● **JOB**
Quote the items below verbatim, beginning with the line that contains "Task: Open Cody Alt's profile picture" and continuing through the final line of the items.

======

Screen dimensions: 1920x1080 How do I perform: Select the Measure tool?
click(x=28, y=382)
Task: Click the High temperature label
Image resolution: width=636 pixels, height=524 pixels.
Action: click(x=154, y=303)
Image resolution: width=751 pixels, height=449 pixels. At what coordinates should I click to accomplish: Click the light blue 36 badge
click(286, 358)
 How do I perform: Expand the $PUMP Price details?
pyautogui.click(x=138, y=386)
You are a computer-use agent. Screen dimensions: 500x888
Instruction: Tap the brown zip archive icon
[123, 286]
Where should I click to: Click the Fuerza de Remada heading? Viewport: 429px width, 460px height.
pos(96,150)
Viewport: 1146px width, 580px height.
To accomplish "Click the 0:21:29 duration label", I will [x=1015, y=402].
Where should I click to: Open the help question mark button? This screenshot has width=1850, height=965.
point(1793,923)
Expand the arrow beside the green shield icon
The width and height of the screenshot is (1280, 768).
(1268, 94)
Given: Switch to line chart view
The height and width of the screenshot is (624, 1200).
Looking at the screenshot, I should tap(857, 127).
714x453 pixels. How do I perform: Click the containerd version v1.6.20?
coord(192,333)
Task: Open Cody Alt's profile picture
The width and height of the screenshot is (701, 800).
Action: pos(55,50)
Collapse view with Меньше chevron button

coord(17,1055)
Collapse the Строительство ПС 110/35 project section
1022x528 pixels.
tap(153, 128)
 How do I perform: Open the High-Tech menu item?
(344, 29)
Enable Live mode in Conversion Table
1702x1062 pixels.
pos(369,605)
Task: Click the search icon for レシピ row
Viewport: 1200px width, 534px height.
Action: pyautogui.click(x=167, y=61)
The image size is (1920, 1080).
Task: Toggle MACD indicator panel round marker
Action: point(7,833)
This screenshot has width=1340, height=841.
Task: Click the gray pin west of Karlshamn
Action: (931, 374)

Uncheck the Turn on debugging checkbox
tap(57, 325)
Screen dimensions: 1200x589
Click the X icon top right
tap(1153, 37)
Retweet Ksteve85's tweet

======

● **FULL OUTPUT**
Task: Open Cody Alt's profile picture
The width and height of the screenshot is (701, 800).
Action: pos(55,50)
Collapse view with Меньше chevron button

coord(17,1055)
Collapse the Строительство ПС 110/35 project section
1022x528 pixels.
tap(153, 128)
 How do I perform: Open the High-Tech menu item?
(344, 29)
Enable Live mode in Conversion Table
1702x1062 pixels.
pos(369,605)
Task: Click the search icon for レシピ row
Viewport: 1200px width, 534px height.
Action: pyautogui.click(x=167, y=61)
The image size is (1920, 1080).
Task: Toggle MACD indicator panel round marker
Action: point(7,833)
This screenshot has width=1340, height=841.
Task: Click the gray pin west of Karlshamn
Action: (931, 374)

Uncheck the Turn on debugging checkbox
tap(57, 325)
Screen dimensions: 1200x589
Click the X icon top right
tap(1153, 37)
Retweet Ksteve85's tweet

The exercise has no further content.